What is needed: Go through the listing below and output exactly the line with "AGB (460, 680)", the line with "[Autoappassionati.it - homepage] (49, 31)", and each line between; omit the rest.

Provided information:

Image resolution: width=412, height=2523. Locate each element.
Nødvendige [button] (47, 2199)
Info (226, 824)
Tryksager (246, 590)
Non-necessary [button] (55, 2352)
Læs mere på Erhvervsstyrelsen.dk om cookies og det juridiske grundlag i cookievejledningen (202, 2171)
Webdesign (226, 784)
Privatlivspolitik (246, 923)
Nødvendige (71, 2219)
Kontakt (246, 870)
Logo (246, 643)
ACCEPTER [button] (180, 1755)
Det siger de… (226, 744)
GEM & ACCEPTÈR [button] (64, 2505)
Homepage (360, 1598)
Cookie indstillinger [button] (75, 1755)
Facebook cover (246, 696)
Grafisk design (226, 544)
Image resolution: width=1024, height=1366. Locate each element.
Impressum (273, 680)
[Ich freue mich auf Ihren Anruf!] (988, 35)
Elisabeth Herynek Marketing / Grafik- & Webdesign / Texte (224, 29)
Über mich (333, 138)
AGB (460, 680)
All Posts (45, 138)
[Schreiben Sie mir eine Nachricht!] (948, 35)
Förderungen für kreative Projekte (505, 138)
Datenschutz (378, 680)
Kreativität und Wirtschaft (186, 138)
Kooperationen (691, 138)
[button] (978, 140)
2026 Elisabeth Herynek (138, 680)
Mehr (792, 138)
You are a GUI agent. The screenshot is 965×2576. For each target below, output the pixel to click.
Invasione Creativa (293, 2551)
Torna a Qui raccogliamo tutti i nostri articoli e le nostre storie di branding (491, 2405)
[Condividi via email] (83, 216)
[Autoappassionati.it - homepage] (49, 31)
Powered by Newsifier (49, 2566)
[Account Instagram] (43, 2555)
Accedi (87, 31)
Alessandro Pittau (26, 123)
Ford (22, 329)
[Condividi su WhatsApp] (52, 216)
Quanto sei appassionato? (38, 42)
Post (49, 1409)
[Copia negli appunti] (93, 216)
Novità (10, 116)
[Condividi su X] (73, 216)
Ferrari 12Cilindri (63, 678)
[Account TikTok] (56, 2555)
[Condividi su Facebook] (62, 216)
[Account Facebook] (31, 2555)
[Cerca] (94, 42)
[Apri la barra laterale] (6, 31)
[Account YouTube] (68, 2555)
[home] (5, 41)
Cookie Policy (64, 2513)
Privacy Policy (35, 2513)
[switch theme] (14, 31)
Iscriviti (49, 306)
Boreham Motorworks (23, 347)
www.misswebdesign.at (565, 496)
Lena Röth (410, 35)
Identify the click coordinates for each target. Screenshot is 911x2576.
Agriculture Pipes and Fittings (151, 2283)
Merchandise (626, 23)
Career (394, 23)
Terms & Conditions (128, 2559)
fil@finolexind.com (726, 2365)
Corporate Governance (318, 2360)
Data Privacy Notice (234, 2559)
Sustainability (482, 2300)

Result of this exercise:
AGB (460, 680)
All Posts (45, 138)
[Schreiben Sie mir eine Nachricht!] (948, 35)
Förderungen für kreative Projekte (505, 138)
Datenschutz (378, 680)
Kreativität und Wirtschaft (186, 138)
Kooperationen (691, 138)
[button] (978, 140)
2026 Elisabeth Herynek (138, 680)
Mehr (792, 138)
You are a GUI agent. The screenshot is 965×2576. For each target below, output the pixel to click.
Invasione Creativa (293, 2551)
Torna a Qui raccogliamo tutti i nostri articoli e le nostre storie di branding (491, 2405)
[Condividi via email] (83, 216)
[Autoappassionati.it - homepage] (49, 31)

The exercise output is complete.